Contrast the evident attitudes of those early colonisers with the awareness shown in this (which surprised me).
Of course, the problem with admitting to being racist, sexist, transphobic/biphobic/homophobic, etc, is that it means one has to admit to having an unearned advantage - which is another term for privilege.
The resistance to admitting that is often, in my experience, described in terms along the line of emotional and/or intellectual discomfort, but I consider the real discomfort to the challenge to people’s attraction to elitism - wanting to be smug and superior over others (which social scientists euphemistically describe as status).
In much the same way that I recently wondered what the opposite term to wisdom was, attraction to elitism, including all its gossiping (a particular evil, in my experience), snarkiness, and backstabbing malice (especially Tall Poppy Syndrome - see also this [Content Warning for link: carnism - animal hunting & eating, including preparation]), has to be up there as a candidate to the opposite of spiritual.
The nastiness of attraction to elitism and racism was on clear display at the high school I went to in central Queensland in the 70s - especially in some recent immigrant teachers (and a history teacher from part of the UK had a massive problem with contempt for anything that didn’t involve castles). At that stage in Australia’s history, the effect of centuries of oppression was also apparent, but it was easy for me to see that one clearly Indigenous student was actually quite intelligent: why couldn’t our so-called teachers?
§ §
#### [The tasks]
1) The passage on elitism and privilege, in the sentence beginning "Of course, the problem with admitting", names several kinds of prejudice a person might admit to. List each one.
2) Carry on the passage on elitism and privilege, starting right after its final sentence.
The data after this passage isn't needed here.

#### [Dataset excerpt]
§ §
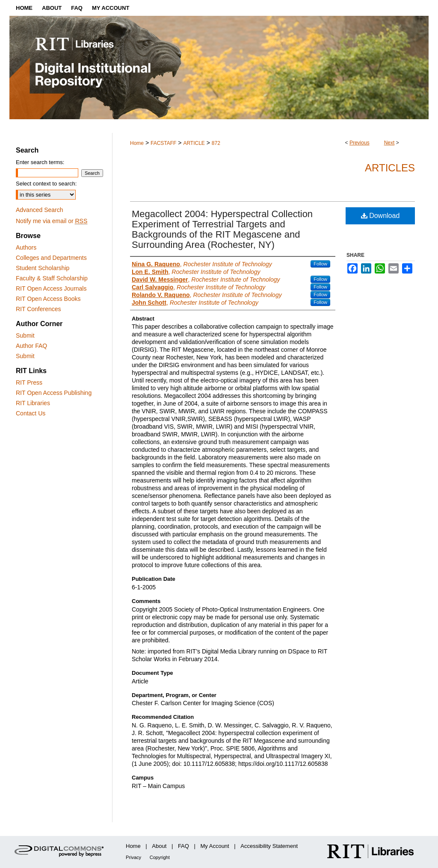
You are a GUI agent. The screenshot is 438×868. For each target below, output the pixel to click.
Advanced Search (39, 210)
§ §
#### [Outputs]
1) Racist, sexist, transphobic, biphobic, homophobic

2)
There are other areas where the obvious is missed, and one came up in a psychic fiction novel I am also re-reading: the notion that magic can somehow be “eaten”. This apparently comes from a video game, but, in real life, it is as ludicrous as the notion some (carnist) people have that eating meat can be a way to pick up more than dietary inputs - I have found this view in some forms of western “shamanism” (and there are historical episodes in hominin’s history that are particularly disturbing, but may be based on a similar fallacy). There may be an energy transfer, but the skills and abilities of sentient beings go with that sentient being’s “spirit” (astral body or, if you must, soul), not the physical remains they are no longer associated with.
Finally, one of the things which is changing as part of slowly removing sexism, is women being financially dependent on men - which is a statement that also illustrates society’s problematic and fallacious bi-genderism. I look forward to the day when it is normal for every person, whatever their gender, to support themselves financially except when they intentionally agree to a family situation, and even there may gender stereotypical roles be consigned to the dustbin of history, along with all other dangerous, damaging and restrictive bigotries.
Possible flaws
Where I can, I will try to highlight possible flaws / issues you should consider:
- there may be flawed logical arguments in the above: to find out more about such flaws and thinking generally, I recommend Brendan Myers’ free online course “Clear and Present Thinking”;
- I could be wrong - so keep your thinking caps on, and make up your own minds for yourself.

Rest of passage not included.